Bu gelişmeler aslında faizin piyasadaki eğilimi ve faize müdahalelerin ekonomi için oldukça kritik bir değişken olduğunu göstermektedir. Faiz iktisadi faaliyetleri hızlandıran bir değişkendir, bu da “finansal hızlandırıcı” dediğimiz bir yapıdan kaynaklanır. Faizle tetiklenen finansal piyasalar ciddi anlamda kaldıraç (aşırı borçlanma) süreçlerinin başlamasına neden olur. Bu yanıyla, finansallaşma, sermaye süreçlerinin reel unsurlardan çabukça kopmasına neden olur.

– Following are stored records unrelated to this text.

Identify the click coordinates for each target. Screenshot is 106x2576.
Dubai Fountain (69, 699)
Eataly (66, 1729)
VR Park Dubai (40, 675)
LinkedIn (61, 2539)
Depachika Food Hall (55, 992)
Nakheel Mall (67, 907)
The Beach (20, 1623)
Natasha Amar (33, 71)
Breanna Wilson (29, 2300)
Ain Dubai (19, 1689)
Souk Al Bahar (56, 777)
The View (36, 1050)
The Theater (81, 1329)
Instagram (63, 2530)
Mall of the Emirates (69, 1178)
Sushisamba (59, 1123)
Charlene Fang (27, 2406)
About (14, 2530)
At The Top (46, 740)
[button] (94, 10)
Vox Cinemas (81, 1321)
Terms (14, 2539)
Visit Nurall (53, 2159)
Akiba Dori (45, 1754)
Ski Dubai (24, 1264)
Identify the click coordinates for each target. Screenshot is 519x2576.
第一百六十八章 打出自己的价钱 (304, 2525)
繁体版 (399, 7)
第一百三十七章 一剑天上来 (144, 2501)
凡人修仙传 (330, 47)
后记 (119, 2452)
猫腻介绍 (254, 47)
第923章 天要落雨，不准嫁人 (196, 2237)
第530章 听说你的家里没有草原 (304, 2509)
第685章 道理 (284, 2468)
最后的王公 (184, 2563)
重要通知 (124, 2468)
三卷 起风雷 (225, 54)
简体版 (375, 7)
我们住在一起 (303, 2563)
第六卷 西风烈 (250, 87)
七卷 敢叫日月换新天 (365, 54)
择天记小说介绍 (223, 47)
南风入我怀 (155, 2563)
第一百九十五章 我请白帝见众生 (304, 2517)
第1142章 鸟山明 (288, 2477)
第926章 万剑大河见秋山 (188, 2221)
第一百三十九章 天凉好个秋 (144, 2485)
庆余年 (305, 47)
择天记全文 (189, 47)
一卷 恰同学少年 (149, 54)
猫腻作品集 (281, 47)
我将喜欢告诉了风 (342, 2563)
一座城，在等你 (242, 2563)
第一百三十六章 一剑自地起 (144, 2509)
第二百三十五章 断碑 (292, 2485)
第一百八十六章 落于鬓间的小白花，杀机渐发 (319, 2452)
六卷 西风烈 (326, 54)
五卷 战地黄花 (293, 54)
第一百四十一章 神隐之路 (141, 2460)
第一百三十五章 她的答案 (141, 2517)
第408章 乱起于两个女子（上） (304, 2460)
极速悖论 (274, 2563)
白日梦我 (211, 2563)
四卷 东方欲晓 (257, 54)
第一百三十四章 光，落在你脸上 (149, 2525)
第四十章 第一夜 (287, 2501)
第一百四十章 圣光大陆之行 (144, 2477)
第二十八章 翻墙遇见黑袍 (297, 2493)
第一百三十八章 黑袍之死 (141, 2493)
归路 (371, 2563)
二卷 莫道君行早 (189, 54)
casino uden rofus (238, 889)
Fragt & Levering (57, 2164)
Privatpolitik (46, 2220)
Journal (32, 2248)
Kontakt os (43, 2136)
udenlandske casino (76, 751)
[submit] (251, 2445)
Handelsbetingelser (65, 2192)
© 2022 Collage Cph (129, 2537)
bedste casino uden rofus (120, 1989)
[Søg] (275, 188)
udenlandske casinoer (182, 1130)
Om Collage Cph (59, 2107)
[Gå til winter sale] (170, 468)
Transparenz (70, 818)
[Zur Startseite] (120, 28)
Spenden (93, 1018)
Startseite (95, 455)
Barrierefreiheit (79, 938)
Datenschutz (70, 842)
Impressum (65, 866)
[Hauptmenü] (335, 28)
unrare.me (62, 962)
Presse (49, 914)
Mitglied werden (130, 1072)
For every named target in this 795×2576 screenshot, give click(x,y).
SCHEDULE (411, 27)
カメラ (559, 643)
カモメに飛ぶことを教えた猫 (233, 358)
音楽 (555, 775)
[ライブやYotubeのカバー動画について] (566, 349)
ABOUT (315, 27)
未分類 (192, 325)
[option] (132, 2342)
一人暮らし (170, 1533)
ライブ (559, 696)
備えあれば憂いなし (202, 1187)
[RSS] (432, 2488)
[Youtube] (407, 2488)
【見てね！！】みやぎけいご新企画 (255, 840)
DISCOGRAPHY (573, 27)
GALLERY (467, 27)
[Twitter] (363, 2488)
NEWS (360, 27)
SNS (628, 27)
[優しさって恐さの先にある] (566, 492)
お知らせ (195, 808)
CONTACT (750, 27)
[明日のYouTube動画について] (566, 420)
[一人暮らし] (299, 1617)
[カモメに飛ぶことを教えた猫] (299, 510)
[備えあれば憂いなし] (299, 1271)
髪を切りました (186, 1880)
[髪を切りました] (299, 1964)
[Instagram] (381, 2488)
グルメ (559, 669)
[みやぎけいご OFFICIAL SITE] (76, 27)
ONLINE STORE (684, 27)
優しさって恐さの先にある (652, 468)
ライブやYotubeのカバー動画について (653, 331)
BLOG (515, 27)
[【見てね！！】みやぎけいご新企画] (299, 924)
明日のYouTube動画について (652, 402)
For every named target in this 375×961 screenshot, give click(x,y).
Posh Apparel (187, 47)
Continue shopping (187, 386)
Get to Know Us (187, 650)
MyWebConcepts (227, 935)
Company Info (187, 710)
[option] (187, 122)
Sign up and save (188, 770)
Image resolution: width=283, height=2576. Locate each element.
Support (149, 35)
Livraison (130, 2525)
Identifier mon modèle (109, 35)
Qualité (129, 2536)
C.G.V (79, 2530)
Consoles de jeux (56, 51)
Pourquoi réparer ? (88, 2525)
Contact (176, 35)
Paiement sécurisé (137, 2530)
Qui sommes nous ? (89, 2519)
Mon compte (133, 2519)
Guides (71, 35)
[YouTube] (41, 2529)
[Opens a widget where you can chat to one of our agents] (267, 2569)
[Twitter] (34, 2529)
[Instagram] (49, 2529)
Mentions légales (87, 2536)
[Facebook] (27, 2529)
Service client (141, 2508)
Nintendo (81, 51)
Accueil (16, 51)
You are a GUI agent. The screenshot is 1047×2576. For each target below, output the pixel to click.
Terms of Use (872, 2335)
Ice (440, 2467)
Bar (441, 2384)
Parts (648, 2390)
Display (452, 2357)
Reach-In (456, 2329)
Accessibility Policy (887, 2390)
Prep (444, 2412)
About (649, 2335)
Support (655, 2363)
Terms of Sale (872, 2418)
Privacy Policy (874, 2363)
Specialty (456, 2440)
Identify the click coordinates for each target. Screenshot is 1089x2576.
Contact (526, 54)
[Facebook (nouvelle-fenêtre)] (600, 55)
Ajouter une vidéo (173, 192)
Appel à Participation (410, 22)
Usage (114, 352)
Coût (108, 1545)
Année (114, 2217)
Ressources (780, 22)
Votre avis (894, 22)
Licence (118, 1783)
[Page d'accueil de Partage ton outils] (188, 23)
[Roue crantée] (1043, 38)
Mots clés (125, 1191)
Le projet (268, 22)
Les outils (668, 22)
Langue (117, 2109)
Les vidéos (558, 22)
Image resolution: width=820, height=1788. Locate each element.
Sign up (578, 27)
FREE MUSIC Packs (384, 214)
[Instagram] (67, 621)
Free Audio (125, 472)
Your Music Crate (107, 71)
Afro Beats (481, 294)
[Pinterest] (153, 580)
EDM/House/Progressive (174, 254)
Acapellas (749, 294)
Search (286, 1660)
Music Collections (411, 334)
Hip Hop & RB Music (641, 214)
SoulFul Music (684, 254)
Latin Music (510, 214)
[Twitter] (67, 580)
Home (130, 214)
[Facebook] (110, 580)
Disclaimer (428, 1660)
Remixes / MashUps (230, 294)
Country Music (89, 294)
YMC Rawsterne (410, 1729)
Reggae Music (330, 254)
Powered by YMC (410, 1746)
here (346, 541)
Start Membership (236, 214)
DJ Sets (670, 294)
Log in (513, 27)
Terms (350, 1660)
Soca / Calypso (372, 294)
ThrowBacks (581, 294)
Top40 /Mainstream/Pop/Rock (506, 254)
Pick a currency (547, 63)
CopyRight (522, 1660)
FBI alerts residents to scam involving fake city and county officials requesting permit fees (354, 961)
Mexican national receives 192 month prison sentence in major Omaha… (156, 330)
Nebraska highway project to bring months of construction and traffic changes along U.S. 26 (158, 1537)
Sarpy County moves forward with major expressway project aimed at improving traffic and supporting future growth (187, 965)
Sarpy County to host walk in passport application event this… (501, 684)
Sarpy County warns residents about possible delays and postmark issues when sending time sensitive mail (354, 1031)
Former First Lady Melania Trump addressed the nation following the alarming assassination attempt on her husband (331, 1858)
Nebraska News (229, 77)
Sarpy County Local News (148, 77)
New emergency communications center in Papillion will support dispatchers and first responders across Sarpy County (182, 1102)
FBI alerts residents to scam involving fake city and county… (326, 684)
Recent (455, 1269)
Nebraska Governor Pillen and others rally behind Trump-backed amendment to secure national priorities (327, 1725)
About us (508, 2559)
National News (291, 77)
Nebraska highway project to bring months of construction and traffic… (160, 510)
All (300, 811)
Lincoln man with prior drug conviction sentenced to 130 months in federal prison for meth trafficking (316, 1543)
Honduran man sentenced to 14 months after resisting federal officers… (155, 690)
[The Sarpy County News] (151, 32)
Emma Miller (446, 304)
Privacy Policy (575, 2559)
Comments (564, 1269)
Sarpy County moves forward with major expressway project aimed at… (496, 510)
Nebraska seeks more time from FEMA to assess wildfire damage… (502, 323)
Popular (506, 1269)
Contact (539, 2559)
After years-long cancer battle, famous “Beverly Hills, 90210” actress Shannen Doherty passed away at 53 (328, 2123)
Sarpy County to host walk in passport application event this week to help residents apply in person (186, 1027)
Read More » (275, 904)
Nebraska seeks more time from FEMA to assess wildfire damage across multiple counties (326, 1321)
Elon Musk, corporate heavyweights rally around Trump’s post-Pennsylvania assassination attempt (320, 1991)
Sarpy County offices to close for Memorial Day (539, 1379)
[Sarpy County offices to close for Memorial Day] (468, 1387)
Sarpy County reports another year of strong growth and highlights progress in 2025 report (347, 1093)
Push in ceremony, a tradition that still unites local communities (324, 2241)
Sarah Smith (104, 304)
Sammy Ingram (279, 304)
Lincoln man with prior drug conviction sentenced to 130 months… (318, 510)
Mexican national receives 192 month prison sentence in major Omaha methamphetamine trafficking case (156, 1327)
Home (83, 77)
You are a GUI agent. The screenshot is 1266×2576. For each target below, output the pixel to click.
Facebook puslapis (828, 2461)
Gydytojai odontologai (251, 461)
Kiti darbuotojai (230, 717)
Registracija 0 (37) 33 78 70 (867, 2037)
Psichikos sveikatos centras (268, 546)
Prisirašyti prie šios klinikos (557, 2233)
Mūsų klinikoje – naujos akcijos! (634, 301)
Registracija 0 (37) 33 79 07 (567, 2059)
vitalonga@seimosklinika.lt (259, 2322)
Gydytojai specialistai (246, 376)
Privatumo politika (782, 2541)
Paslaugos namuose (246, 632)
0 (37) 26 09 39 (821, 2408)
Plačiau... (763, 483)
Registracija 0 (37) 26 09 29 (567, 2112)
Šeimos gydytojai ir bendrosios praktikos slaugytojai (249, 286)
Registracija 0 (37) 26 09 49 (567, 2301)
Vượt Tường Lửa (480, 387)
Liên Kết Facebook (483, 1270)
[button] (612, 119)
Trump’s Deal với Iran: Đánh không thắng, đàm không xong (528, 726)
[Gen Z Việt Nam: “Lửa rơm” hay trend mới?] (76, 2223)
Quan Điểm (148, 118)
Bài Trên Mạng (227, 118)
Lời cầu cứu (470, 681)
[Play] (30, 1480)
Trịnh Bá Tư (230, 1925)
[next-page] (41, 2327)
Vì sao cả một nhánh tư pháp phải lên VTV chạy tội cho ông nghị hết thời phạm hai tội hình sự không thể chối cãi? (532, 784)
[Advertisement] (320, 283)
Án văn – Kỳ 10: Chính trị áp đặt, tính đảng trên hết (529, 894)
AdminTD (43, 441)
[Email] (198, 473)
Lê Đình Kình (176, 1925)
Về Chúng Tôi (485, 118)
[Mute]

Bu durum, merkez bankalarının kontrol ve yönlendirme gücünü de azaltan bir faktördür. Faiz oranlarındaki değişmeler amaçlananın çok ötesinde reel genişlemeye, balonlara, yanlış yatırımlara ve riskli finansal işlemlerde artışa kolayca everilebilmektedir. Bu da merkez bankalarının piyasaları düzeltmek amacı ile sürekli müdahalelerinin kaynağını oluşturur. Yani finansın bu kadar büyümesi merkez bankalarının etki alanını daralttığı gibi, sürekli müdahale etmeye de zorlar. Bu yüzden de, dünya genelinde merkez bankaları sürekli yangın çıkaran finansal sistemin “güçsüz itfaiyecisi” konumundadırlar.
YORUMLAR
Henüz yorum yapılmamış.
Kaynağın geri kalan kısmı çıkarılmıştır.